Bakhîro se décide à aller en Orient pour entrer dans un monastère à Gupno en Syrie où il fait ses vœux et prend le nom de Sergios, ce qui est décrit dans le deuxième tome du roman. Intéressé à l’histoire religieuse des tribus arabes il obtient de l’abba la permission de se rendre chez les Arabes de Makka pour étudier leur histoire. C’est ainsi qu’il fait la connaissance de Waraqa qui l’instruit sur les Nazaréens qui croient en Al-Rahmân comme Dieu unique qui avait fait descendre les paroles de la Torah d’abord sur Abraham et Moïse et d’autres prophètes, inclus ʿIsâ (Jésus), le messie (cf. p. 161s). Ce dernier avait comme mission d’enseigner aux hommes la Torah et l’Évangile. Les Nazaréens s’opposent strictement aux chrétiens d’Antioche avec leurs dogmes christologiques et insistent sur Al-Rahmân comme Dieu Unique tout en respectant les règles de conduites religieuses décrites dans la Torah, la circoncision et l’Évangile selon Matthieu comme texte authentique du message biblique. Sergios renonce donc à son idée de vouloir les convertir au monophysitisme et se rend après un certain temps à Gupno où il finit ses jours en paix.

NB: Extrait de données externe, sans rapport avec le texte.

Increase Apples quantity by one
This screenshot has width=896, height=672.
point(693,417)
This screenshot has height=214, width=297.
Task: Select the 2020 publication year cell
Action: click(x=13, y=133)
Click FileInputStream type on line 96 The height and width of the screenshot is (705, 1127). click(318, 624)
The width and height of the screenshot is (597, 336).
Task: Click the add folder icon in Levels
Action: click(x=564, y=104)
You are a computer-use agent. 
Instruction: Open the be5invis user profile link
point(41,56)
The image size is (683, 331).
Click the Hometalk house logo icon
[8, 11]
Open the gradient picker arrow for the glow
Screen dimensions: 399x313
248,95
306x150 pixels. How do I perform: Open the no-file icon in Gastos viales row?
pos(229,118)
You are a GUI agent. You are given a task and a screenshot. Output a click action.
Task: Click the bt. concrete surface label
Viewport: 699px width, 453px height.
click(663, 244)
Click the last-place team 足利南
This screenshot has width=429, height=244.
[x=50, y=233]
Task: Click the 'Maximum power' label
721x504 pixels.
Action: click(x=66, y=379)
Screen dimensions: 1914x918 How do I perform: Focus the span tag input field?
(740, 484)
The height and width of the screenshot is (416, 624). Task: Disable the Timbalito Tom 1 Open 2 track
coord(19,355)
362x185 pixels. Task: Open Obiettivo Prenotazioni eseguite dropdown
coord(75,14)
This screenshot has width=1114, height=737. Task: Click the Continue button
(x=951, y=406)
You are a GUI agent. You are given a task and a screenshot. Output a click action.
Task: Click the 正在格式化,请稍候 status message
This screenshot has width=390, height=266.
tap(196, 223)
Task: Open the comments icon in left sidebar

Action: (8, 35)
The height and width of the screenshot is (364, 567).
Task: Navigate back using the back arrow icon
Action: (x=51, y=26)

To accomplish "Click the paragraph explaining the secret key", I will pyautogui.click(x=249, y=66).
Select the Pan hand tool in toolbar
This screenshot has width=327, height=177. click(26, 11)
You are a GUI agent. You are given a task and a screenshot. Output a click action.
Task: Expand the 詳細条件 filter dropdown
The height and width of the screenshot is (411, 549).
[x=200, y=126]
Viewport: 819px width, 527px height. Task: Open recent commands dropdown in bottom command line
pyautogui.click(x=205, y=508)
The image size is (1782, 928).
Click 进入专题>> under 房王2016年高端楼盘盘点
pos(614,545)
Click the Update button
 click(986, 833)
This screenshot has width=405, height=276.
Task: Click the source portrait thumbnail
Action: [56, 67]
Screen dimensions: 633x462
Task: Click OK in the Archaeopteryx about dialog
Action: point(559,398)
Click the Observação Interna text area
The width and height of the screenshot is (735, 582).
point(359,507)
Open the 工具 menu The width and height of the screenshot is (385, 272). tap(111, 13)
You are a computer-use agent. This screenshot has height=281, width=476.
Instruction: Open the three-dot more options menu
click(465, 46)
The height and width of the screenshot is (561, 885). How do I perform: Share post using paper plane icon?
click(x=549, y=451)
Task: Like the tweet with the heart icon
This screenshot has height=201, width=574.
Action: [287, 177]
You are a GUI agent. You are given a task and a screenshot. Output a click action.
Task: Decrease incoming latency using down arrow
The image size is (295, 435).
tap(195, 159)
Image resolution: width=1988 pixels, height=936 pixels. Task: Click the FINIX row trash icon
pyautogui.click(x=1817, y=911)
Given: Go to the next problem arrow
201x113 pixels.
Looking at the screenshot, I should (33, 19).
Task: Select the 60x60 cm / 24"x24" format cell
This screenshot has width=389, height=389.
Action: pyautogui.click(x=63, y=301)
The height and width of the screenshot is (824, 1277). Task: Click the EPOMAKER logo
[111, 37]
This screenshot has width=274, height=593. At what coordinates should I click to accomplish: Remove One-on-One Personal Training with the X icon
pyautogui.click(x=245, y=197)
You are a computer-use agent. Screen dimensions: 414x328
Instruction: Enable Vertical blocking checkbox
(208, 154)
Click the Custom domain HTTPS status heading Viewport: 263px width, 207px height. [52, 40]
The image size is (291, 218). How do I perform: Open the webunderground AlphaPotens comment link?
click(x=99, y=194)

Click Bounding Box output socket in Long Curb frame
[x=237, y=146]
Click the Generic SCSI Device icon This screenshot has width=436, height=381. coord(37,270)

Il est nécessaire de dire que tous les détails historiques – à commencer par les tremblements de terre à Constantinople, en passant aux querelles théologiques jusqu’à des noms propres comme Waraqa et Quthum – sont exacts et bien fondés dans les sources romaines ou islamiques. C’est pourquoi ce roman s’intègre parfaitement dans le contexte des recherches du projet d’Angelika Neuwirth qui ne lit pas le Coran dans la rétrospective comme texte fondamental de la religion de l’Islam mais comme une voix importante dans les débats religieux, voire christologiques de l’antiquité tardive.

En plus, je me permets d’ajouter que je trouve le style du roman fort impressionnant et fascinant. Son emploi du passé simple me rappelle l’Étranger de Camus et range selon moi le texte parmi les plus beaux de la littérature française actuelle.